ATHENA (ANTARA News) - Uni Eropa dan Dana Moneter Internasional (IMF) memberikan tenggat waktu 2 minggu bagi Yunani untuk mengajukan rencana penghematan lebih banyak yang bernilai 300 juta euro. Demikian dikatakan kantor pers Bloomberg hari Kamis (09/02).

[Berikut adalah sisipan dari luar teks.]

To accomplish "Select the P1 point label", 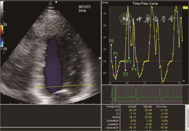I will [x=116, y=53].
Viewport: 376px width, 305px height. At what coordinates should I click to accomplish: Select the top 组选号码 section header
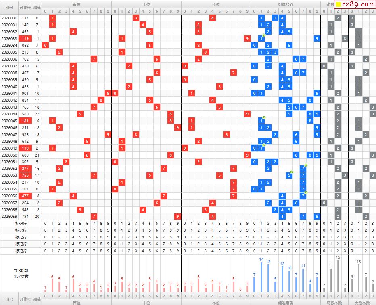(x=285, y=4)
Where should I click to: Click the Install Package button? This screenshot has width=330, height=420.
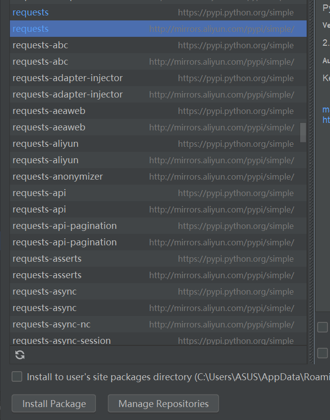(x=54, y=404)
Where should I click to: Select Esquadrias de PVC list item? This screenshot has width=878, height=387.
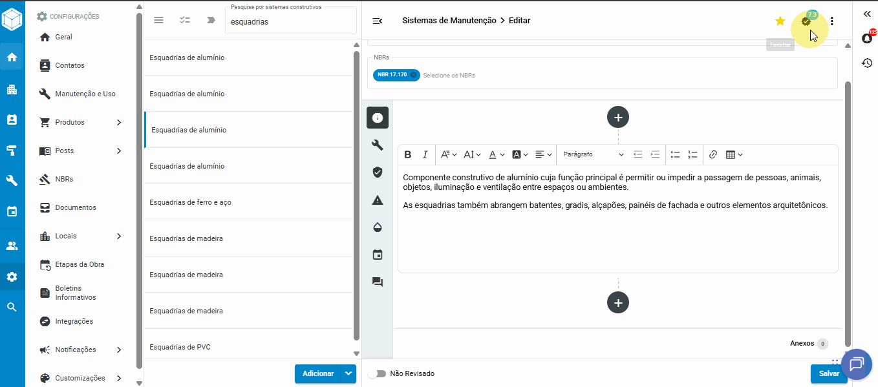(180, 347)
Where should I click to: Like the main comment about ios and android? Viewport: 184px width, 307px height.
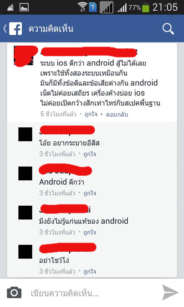click(x=91, y=114)

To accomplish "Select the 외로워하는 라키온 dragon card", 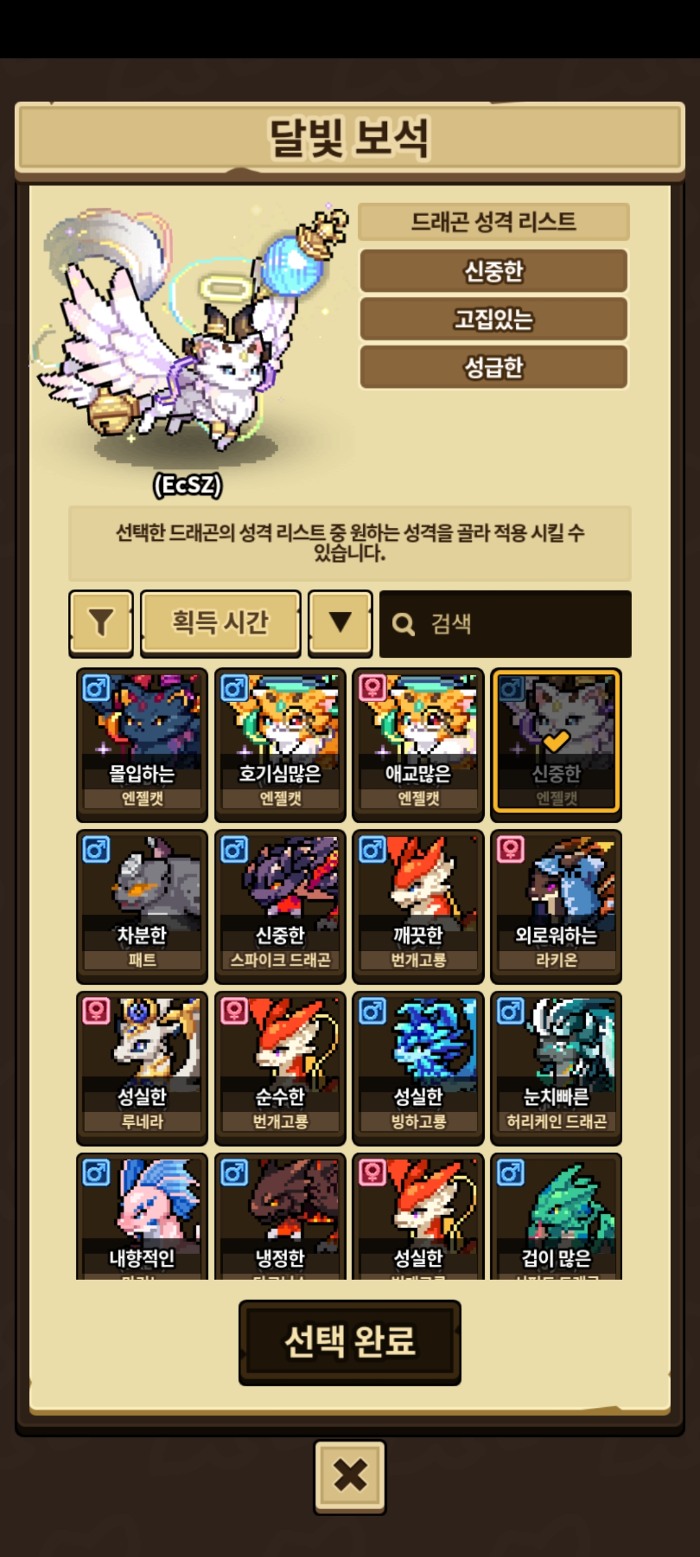I will point(556,906).
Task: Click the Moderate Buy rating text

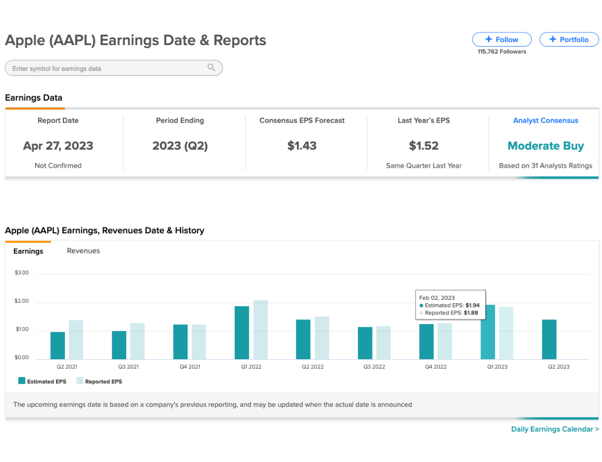Action: point(545,146)
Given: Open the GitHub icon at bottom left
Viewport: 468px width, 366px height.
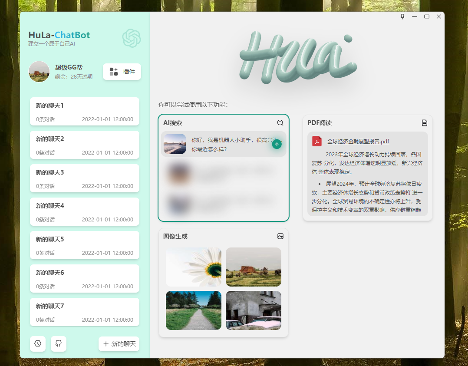Looking at the screenshot, I should [x=59, y=343].
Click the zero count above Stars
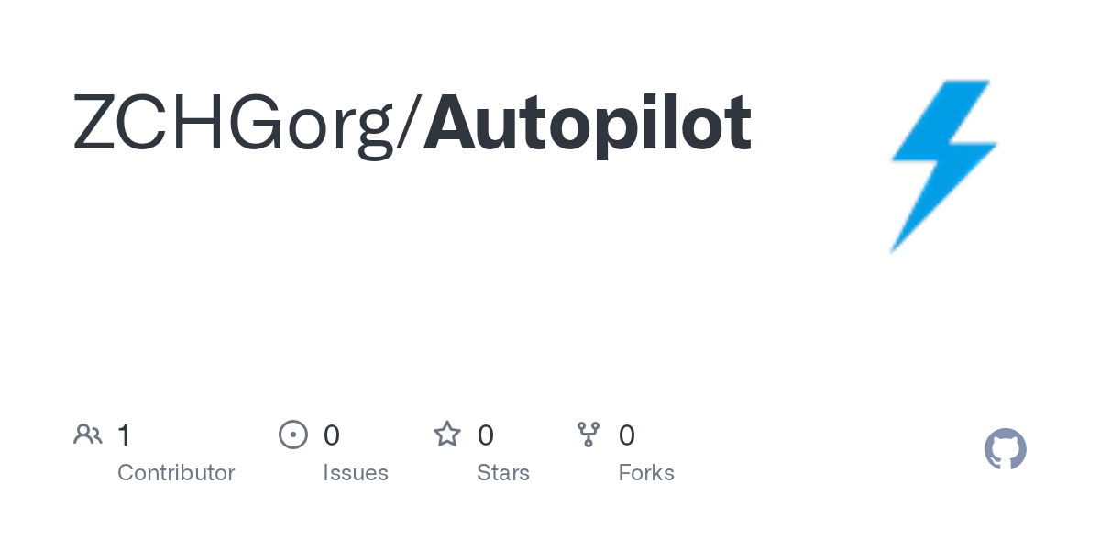Image resolution: width=1100 pixels, height=550 pixels. point(485,435)
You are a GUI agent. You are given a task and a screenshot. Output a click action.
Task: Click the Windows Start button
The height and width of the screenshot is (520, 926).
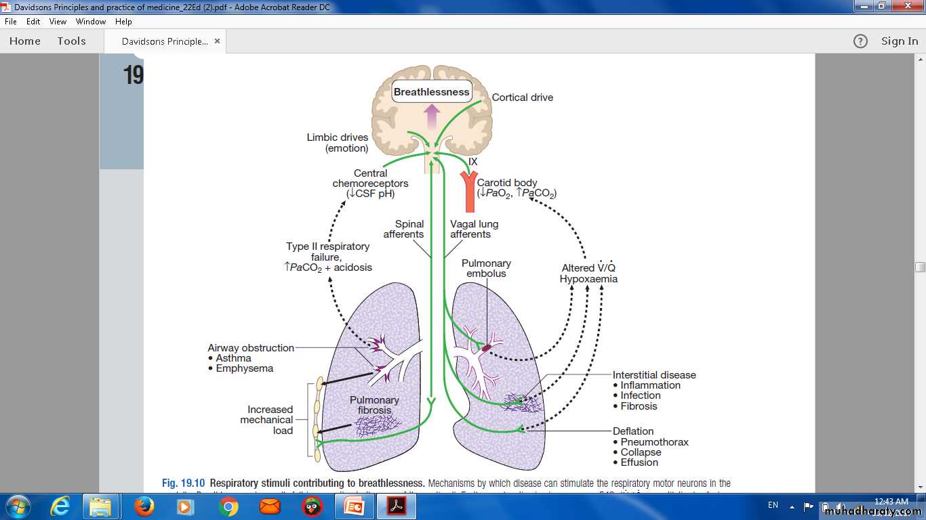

Perdana Menteri Yunani, Lucas Papademos bernegosiasi sepanjang malam dengan para pemimpin partai-partai pemerintahan Yunani dan perwakilan dari Uni Eropa, Bank Sentral Eropa dan IMF. Mereka menuntut pemerintah Yunani mengajukan program baru penghematan dan menyetujui reformasi sebelum mereka memberikan lampu hijau bagi paket bantuan keuangan baru. Penghematan tambahan di sektor pensiun sangat sulit diterima bagi rakyat Yunani.
Menteri Keuangan Yunani, Evangelos Venizelos hari Kamis (09/02) berada di Brussels untuk berdiskusi dengan menteri keuangan dari negara-negara zona euro dan Direktur IMF Christine Lagarde. Kemungkinan bangkrutnya negara Yunani tidak dibahas pada pertemuan tersebut.